• [À FAIRE]:
a: Résumez en deux phrases l'extrait ci-dessous sur Iaroslav le Sage et l'Église de Kiev.
b: Prolongez l'extrait ci-dessous sur Iaroslav le Sage et l'Église de Kiev en reprenant après sa dernière phrase.

Bien qu’en 1043, au cours d’une campagne qui leur a fait franchir les frontière du Danube et attaquer la capitale Constantinople, sur le chemin vers la mer, les Russes aient subi une défaite, cette époque est sous le signe de l’éveil d’une conscience propre de la principauté de Kiev face à Byzance. Il n’est donc pas étonnant que Iaroslav ait ainsi saisi la première occasion venue pour affirmer également son autonomie sur le plan ecclésiastiques. Il ne convient pas non plus de se rapprocher du schisme de 1054 entre Rome et Constantinople qui, canoniquement n’a jamais eu lieu. D’une part l’Église romaine, n’a pas purement et simplement condamné l’Église de Constantinople ; d’autre part, l’intronisation d’Hilarion, même si elle est conforme au droit canonique, n’a pas représenté une rupture sérieuse entre le métropolite russe et son Église mère. Le métropolite russe de Kiev dépendait dès le début, depuis l’époque de Vladimir, du patriarcat de Constantinople, et pas seulement depuis 1039, comme on l’a souvent prétendu à tort. Les recherches historiques les plus récentes ne voient-elles pas aussi en Iaroslav le Sage, le grand promoteur de la culture russe, le meurtrier de ses frères Boris et Gleb pour motifs de politique de puissance ; par la suite il encouragera leur culte, sans doute la encore pour des raisons politiques de puissance et de politique ecclésiastique. Les alliances scellés par des mariages témoignent également d’une froide visée politique. Vers 1044 séjournent à Kiev des plénipotentiaires Français qui réussissent à négocier le mariage entre le roi Henri1er et Anne la fille de Iaroslav. Peu avant 1053, à l’époque donc ou n’étaient pas apaisées les tensions ecclésiastiques entre Kiev et Constantinople, Vsévolod, le fils de Iaroslav, épouse Maria, fille de l’empereur byzantin Constantin IX Monomaque. Après la mort de Iaroslav en 1054, on revient à l’ancien mode d’intronisation du métropolite, à la suite de quoi Hilarion offre sans doute sa démission. Dès 1055, il est fait mention, comme métropolite de Kiev, du Grec Ephraïm, qui occupait auparavant un poste important à la cour de Byzance. A cet époque, sous le grand prince Iziaslav Iaroslavitch, le monastère des Grottes de Kiev connait un premier apogée sous l’abbé Théodose. En l’espace de soixante-dix ans, Rostov et Vladimir (Volhynie) sont érigés en évêchés.

• [DONNÉES FOURNIES]:
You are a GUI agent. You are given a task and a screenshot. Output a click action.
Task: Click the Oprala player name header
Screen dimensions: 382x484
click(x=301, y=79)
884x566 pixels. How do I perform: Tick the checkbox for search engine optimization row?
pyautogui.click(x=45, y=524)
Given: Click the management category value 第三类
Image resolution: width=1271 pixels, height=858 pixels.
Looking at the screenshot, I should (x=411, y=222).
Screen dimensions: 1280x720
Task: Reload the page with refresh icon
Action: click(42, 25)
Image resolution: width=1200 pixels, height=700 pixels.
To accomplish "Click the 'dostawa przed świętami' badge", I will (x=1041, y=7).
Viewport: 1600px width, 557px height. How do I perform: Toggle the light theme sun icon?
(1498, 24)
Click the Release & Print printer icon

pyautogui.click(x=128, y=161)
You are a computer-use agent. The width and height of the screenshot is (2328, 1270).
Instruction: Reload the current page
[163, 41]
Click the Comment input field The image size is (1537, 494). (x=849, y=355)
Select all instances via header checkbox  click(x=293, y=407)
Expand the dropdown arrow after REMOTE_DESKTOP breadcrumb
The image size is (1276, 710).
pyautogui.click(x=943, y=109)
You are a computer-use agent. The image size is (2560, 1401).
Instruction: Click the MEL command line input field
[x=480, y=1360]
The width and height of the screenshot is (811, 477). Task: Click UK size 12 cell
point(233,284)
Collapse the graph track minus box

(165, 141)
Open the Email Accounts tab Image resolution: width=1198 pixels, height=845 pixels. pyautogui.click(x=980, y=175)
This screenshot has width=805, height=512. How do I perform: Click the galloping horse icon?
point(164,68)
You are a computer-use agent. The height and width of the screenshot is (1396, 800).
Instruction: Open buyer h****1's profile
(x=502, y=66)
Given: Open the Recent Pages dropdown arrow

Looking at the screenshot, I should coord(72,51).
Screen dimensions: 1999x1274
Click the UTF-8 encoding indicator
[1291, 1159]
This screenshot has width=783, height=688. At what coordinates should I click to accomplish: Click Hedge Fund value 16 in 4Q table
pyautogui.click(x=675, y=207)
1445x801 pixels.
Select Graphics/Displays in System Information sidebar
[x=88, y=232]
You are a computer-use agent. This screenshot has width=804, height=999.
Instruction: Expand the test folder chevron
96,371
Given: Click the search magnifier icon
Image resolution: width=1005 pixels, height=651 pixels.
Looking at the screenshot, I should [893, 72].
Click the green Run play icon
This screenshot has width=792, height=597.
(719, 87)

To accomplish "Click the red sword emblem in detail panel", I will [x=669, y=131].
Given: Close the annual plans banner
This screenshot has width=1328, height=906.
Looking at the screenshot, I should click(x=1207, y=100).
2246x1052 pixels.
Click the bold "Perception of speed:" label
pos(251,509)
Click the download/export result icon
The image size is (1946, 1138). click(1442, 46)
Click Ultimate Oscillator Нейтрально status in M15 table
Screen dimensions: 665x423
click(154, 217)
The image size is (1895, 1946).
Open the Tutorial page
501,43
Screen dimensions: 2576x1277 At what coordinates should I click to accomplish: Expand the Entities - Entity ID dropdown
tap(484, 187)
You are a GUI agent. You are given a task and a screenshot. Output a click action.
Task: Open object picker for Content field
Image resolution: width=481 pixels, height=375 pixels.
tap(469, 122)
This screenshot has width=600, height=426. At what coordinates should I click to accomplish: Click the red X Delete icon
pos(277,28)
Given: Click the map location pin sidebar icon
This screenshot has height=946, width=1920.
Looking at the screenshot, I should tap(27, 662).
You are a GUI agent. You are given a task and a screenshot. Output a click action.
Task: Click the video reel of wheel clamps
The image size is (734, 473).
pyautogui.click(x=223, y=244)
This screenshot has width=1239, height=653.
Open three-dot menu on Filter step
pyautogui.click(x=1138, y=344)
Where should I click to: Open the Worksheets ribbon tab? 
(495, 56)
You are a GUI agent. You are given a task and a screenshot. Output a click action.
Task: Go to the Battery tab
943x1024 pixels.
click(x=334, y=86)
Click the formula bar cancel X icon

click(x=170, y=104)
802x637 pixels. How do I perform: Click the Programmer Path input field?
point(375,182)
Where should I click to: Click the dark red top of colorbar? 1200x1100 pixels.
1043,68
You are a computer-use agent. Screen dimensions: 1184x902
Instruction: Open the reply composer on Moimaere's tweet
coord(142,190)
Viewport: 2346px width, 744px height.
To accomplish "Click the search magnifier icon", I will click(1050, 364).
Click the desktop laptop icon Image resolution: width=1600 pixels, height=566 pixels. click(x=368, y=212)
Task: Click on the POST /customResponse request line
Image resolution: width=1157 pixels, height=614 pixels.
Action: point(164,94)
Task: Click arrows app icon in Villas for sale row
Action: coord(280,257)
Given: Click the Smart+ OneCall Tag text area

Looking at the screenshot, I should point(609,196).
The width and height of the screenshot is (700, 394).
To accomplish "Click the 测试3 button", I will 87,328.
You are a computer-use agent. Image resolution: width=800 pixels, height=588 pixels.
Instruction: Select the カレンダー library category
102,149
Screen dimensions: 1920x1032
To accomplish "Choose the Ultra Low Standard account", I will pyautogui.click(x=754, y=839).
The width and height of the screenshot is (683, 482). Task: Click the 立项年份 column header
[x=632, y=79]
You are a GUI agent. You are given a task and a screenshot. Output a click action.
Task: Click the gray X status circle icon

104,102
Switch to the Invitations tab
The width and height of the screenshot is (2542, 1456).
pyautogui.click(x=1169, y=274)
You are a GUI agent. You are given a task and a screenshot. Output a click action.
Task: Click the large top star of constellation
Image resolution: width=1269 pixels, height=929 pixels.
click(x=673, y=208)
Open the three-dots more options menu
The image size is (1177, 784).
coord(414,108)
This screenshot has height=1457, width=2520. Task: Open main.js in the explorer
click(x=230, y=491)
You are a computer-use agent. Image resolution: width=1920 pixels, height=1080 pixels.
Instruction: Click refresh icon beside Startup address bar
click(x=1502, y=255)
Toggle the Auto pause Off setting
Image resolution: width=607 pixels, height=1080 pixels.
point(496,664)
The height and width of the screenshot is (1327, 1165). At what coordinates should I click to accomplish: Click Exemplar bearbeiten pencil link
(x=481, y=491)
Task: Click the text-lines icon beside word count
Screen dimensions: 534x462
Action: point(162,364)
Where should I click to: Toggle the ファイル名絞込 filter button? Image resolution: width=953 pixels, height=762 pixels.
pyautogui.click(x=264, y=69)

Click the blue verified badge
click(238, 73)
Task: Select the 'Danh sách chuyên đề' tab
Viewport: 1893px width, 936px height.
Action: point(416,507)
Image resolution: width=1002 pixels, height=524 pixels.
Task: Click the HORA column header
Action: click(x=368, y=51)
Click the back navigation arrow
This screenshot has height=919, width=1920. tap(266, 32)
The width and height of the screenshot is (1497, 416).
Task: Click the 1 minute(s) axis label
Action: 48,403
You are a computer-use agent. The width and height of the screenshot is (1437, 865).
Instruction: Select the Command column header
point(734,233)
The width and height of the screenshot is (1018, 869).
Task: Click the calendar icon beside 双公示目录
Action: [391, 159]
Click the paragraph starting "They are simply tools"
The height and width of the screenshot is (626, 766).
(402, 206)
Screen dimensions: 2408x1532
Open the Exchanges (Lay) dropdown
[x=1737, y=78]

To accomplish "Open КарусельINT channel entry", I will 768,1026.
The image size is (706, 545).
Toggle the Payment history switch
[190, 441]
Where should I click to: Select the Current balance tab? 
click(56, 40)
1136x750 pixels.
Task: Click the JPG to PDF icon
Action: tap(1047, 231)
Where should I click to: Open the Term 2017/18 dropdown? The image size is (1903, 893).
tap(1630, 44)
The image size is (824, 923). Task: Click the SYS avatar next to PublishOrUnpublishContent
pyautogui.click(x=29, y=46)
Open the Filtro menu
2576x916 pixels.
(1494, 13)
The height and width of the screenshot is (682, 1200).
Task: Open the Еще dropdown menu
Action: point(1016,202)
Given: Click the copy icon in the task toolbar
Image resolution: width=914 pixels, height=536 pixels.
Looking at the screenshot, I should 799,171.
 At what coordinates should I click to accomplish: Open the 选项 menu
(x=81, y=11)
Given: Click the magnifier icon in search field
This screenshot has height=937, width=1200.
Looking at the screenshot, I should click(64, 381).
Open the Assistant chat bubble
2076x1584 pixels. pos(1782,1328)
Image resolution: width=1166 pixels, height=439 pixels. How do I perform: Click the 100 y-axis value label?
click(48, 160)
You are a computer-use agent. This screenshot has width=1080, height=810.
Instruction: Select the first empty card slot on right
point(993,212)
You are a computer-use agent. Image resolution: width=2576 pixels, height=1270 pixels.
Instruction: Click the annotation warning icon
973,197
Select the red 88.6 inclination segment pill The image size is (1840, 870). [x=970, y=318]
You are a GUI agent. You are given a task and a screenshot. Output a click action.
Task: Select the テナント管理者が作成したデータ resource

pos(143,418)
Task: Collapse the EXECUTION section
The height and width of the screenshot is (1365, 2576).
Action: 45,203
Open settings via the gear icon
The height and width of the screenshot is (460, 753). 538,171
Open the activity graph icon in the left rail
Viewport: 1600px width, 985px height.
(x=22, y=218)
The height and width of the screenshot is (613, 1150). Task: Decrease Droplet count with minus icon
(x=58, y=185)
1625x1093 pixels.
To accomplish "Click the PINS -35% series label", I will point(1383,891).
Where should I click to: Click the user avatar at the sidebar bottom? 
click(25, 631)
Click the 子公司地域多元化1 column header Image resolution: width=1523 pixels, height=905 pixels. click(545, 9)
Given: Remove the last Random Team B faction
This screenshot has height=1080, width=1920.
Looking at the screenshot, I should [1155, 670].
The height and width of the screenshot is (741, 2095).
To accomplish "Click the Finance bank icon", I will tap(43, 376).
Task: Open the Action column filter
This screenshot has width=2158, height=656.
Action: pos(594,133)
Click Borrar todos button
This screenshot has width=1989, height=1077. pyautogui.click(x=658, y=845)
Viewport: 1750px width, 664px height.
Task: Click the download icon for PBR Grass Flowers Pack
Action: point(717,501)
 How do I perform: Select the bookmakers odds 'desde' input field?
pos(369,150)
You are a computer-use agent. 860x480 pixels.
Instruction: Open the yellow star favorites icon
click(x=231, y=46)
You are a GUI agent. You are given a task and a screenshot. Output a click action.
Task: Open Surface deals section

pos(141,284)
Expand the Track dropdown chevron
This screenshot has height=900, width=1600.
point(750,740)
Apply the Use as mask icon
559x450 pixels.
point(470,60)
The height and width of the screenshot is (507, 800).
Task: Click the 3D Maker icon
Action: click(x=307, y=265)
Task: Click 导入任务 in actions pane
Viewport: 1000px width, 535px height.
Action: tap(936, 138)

• [RÉSULTATS DE L'EXERCICE]:
a: Malgré une défaite russe en 1043 lors d'une campagne contre Constantinople, la principauté de Kiev s'éveille à une conscience propre face à Byzance, et Iaroslav affirme aussi son autonomie ecclésiastique par l'intronisation d'Hilarion, sans rupture sérieuse avec l'Église mère. Après la mort de Iaroslav en 1054, on revient à l'ancien mode d'intronisation du métropolite, Hilarion offre sans doute sa démission, et dès 1055 le Grec Ephraïm est mentionné comme métropolite de Kiev.

b:
Le Mariage entre Henri 1er et Anne de Kiev pour l’alliance Franco-Russe

Les métropolites et les princes :

Les relations entre les métropolites de Kiev et les princes régnants n’ont pas toujours été parfaitement sereines. Le métropolite Nicéphore adresses deux admonitions écrites, rédigée en grec, au prince Vladimir Monomaque sur la maitrise des sens du jeune, tandis que le Métropolite Michel 1er, lui aussi d’origine grecque, se trouve mêlé aux querelles entre l’ainé des princes de Kiev et ses frères. Ses tentatives de conciliation le conduisent un temps en prison. En 1145 Michel se rend en visite canonique à Constantinople et renonce, en raison des difficultés rencontrées à Kiev, à ses fonctions de métropolite. Après une brève vacance du siège, on confie pour la seconde fois la direction de l’Église de Kiev à un clerc d’origine russe, en la personne de Klim Smoliatitch. Le texte du chroniqueur rappelle l’intronisation d’Hilarion un siècle auparavant : « En l’an 1147 Iziaslav institua le moine Klim, un Russe, métropolite autonome avec six évêques« . Une tentative avec la tradition de la nomination du métropolite russe a été tenté par le patriarche de Constantinople. Les titulaires du siège métropolitain de Kiev avait dans ses rangs des Russes et des Grecques ce qui va créé des tensions à l’avenir avec les princes Russes et les patriarches pour les prétentions canoniques pour installer leur propre métropolite.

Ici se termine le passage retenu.